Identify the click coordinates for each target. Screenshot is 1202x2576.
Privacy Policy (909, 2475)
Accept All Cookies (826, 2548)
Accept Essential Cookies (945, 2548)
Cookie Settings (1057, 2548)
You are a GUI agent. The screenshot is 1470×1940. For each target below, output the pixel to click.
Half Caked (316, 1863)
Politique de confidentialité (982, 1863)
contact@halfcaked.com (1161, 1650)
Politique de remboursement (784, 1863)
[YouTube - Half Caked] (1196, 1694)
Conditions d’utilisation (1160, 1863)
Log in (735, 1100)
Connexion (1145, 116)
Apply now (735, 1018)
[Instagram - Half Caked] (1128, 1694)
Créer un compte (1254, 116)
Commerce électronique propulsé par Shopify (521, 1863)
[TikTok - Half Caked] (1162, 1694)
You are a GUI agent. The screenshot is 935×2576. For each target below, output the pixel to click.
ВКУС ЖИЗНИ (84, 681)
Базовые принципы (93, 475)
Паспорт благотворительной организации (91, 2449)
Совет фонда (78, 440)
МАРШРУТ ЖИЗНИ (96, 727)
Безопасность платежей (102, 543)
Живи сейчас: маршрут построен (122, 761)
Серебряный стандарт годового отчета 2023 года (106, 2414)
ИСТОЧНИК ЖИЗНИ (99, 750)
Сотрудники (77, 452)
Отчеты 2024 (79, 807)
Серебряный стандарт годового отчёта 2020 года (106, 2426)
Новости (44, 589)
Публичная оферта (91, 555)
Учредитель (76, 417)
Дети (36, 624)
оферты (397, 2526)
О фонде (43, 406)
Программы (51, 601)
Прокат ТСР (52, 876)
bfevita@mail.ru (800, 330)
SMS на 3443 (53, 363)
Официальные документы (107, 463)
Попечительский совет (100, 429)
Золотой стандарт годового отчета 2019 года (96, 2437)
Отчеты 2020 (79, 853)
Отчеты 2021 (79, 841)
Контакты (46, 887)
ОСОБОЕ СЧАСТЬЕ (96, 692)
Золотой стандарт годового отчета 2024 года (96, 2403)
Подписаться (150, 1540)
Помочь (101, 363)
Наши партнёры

• • • • • • •

• Task objective
What number of lines in the records hold "Politique"? Reply with that number alone.

• Answer space
2